18th International Conference on Fluidized Bed Combustion ◽

10.1115/fbc2005-78020 ◽

2005 ◽

Cited By ~ 2

Author(s):

Vasilije Manovic ◽

Borislav Grubor

Keyword(s):

Thermal Decomposition ◽

Fluidized Bed ◽

Coal Ash ◽

Sulfur Oxides ◽

Mineral Matter ◽

Fluidized Bed Combustion ◽

Particle Volume ◽

Reaction Rate Constants ◽

Dependent Relation ◽

Improved Model

During combustion of coal a significant amount of sulfur may be retained in ash due to the reactions between mineral matter in coal and sulfur oxides. This process is known as sulfur self-retention and its significance lies in the fact that a part of sulfur oxides, one of the main pollutants during combustion of coal, is not released in the atmosphere. Sulfur self-retention is influenced by parameters that depend on coal characteristics and combustion conditions. The interest for this process was enhanced with the introduction of fluidized bed combustion (FBC) technology since the temperatures and other conditions are favorable for sulfur self-retention. Investigation of this process, primarily modeling, is the subject of this work. The presented model is based on the previously developed model for the combustion of porous char particles under FBC conditions, along with a changing grain size model of sulfation of the CaO grains dispersed throughout the char particle volume. Incorporating the phenomena of sintering, reduction of the produced CaSO4 with CO, thermal decomposition of the produced CaSO4, as well as allowing for the different reactivity of various forms of calcium make major improvements of the model.
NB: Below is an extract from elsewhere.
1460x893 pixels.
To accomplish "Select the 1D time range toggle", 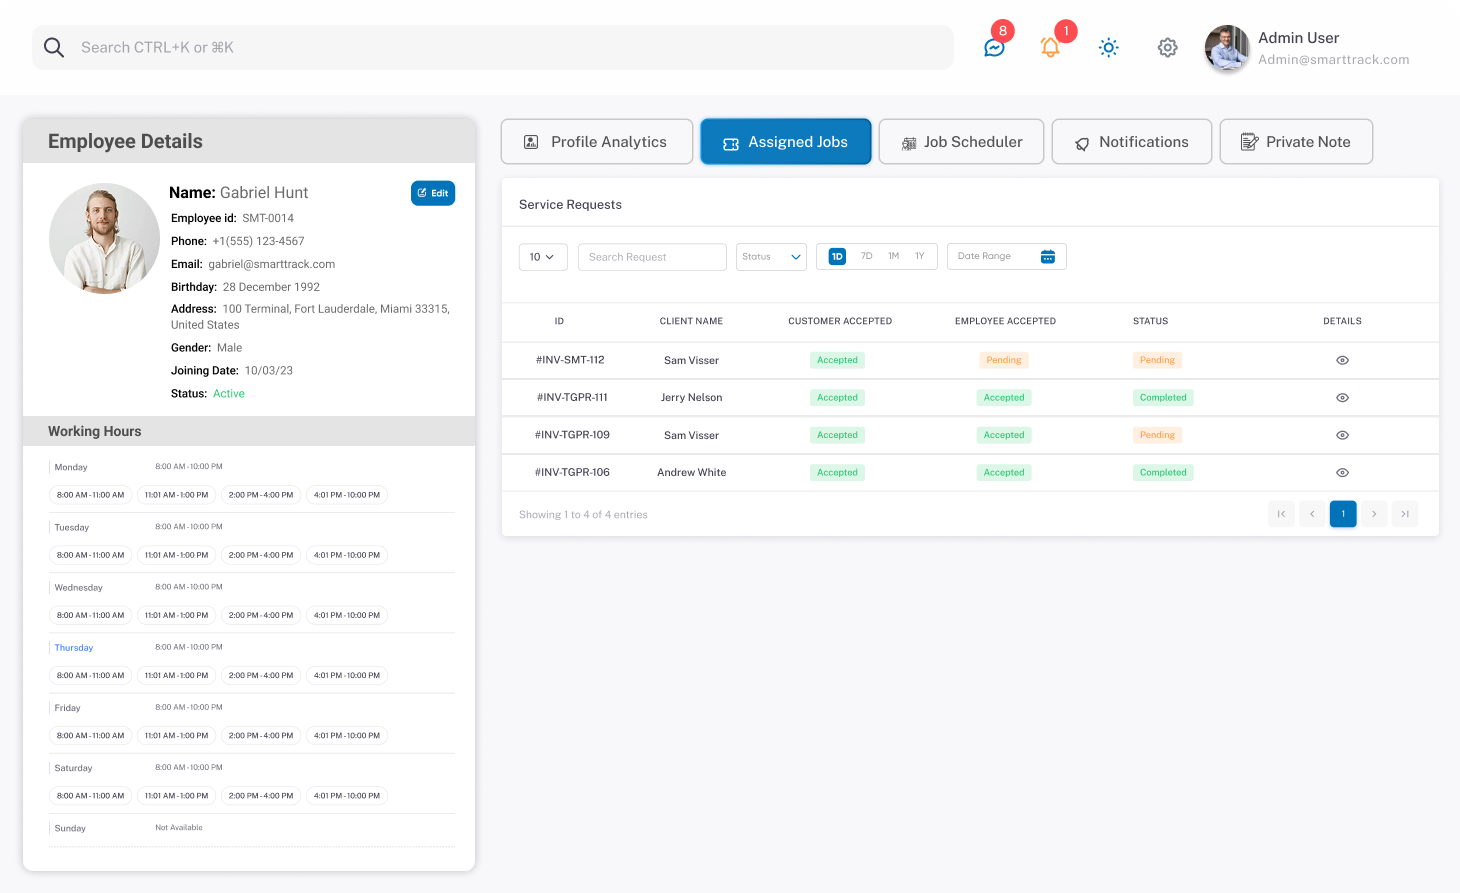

A temperature dependent relation for the CaO grain radius takes sintering into account. Reductive and thermal decomposition were taken into account by the corresponding reaction rate constants of the Arrhenius type. The reactivity of the calcium forms in coal was considered by different initial radius of the CaO grains. The model was verified by the experimental results of sulfur self-retention of three Serbian coals during combustion in a fluidized bed combustion reactor. The comparison with the experimentally obtained results showed that the model can adequately predict the levels of the obtained values of sulfur self-retention efficiencies, as well as the influence of temperature, coal type and coal particle size.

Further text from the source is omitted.